Just to let everyone know that you can find The Vape Guy on Instagram, Twitter and Facebook.

Me and @BumbleBee both man the facebook page, so anyone can get in touch with us there. @BumbleBee has taken over the instagram page and posts regular pics of whatever happens to take his fancy in the world of vape. I man the twitter page and share mostly health related studies and info from around the globe as I find it.

We would love it if you would join us, give us a like or follow us

Reactions: Like 7


----------



## Stosta (19/7/17)

Rincewind said:


> Hey fellow forumites
> 
> Just to let everyone know that you can find The Vape Guy on Instagram, Twitter and Facebook.
> 
> ...


Hi @Rincewind !

Are you aware that @BumbleBee keeps on posting nudes of himself on your IG account?

Reactions: Funny 7


----------



## BumbleBee (19/7/17)

Stosta said:


> Hi @Rincewind !
> 
> Are you aware that @BumbleBee keeps on posting nudes of himself on your IG account?

Reactions: Funny 3


----------



## Rincewind (4/8/17)

https://www.clivebates.com/public-health-snoopers-detect-vapour-aerosol-at-vape-conference/


----------



## Rincewind (27/9/17)

https://www.ibvta.org.uk/question-answers-vaping

*Question and Answers on Vaping*

5TH JANUARY 2017
Is vaping less harmful than smoking?

Yes.
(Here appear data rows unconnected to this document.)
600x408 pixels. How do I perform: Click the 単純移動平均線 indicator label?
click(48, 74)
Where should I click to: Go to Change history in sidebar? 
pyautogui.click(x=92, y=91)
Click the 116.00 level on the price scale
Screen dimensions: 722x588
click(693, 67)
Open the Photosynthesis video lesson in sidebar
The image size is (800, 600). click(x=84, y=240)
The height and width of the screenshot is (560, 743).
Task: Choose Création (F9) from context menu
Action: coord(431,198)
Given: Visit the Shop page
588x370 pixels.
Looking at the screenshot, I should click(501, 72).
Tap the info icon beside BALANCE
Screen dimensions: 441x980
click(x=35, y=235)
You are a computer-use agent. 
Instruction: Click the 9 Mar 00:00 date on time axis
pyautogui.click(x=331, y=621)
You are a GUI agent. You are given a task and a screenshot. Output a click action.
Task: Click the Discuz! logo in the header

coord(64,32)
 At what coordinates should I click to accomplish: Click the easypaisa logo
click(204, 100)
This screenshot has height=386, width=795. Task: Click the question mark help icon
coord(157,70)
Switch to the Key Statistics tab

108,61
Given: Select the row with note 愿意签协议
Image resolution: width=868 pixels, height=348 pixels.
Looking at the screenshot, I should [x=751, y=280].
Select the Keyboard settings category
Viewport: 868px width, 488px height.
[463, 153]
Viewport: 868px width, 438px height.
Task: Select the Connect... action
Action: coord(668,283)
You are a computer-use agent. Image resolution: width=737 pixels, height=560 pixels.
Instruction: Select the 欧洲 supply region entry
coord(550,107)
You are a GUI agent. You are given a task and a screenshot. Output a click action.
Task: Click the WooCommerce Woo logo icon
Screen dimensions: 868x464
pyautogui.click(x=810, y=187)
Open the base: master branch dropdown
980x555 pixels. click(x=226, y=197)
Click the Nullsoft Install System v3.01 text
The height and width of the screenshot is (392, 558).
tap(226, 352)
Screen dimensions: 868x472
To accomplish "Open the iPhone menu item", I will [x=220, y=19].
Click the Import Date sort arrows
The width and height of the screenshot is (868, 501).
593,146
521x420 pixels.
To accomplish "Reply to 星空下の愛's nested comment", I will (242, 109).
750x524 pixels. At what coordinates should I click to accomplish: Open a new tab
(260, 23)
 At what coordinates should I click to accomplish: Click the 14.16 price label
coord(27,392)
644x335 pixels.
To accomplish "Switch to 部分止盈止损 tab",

There is never a situation where it is better to smoke than it is to vape. According to independent studies by Public Health England and The Royal College of Physicians vaping is recognised as being at least 95 per cent less harmful than smoking [1]. This position is also supported by The Royal College of General Practitioners [2] and many other independent medical and public health bodies [3].

Is vaping an effective tool for helping someone quit smoking?

Yes. Vaping is recognised by the Government as being the number one tool used by smokers to help them quit. Vaping is also recognised as being at least 60 per cent more effective in helping smokers to quit [4] than conventional NRT products which have a recognised failure rate of around 90 per cent [5].

Do we know what is in e-liquid?

Yes. E-liquid contains: nicotine (though not always), propylene glycol, glycerine, and flavorings.

Is nicotine, when consumed by a vaper in e-liquid dangerous?

Pure nicotine is a toxic substance and should be handled with care. The vast majority of e-liquid on the UK market is below 2.0 per cent nicotine strength. Warnings of serious toxicological incidents resulting from e-liquid exposure are unjustified and not supported by available studies [6]. E-liquid has a very low level of toxicity whether it is 18mg/ml or 36mg/ml.

The vast majority of e-liquids will contain pharmaceutical grade nicotine. It is MHRA and FDA approved and the same as that used in NRT products.

Nicotine is addictive when consumed via cigarette smoke. However, as Professor Linda Bauld and others have made clear, nicotine when consumed in a form other than tobacco is not a particularly addictive substance [7].

Robert West, Professor of Health Psychology and Director of Tobacco Studies at University College London’s Department of Epidemiology and Public Health said, “E-cigarettes are about as safe as you can get. We know about the health risks of nicotine. Nicotine is not what kills you when you smoke tobacco. Vaping is probably about as safe as drinking coffee.” [8] Recently a number of bodies including ASH [9] and the Royal Society of Public Health [10] called for more to be done to ensure the public understand that nicotine is ‘not the deadly component in cigarettes.’

The National Institute for Health and Care Excellence (NICE) and the MHRA have ruled that long term use of nicotine is not detrimental to the health of the user [11]. A ruling that was specifically sought to allow clinicians to prescribe nicotine containing products to pregnant women.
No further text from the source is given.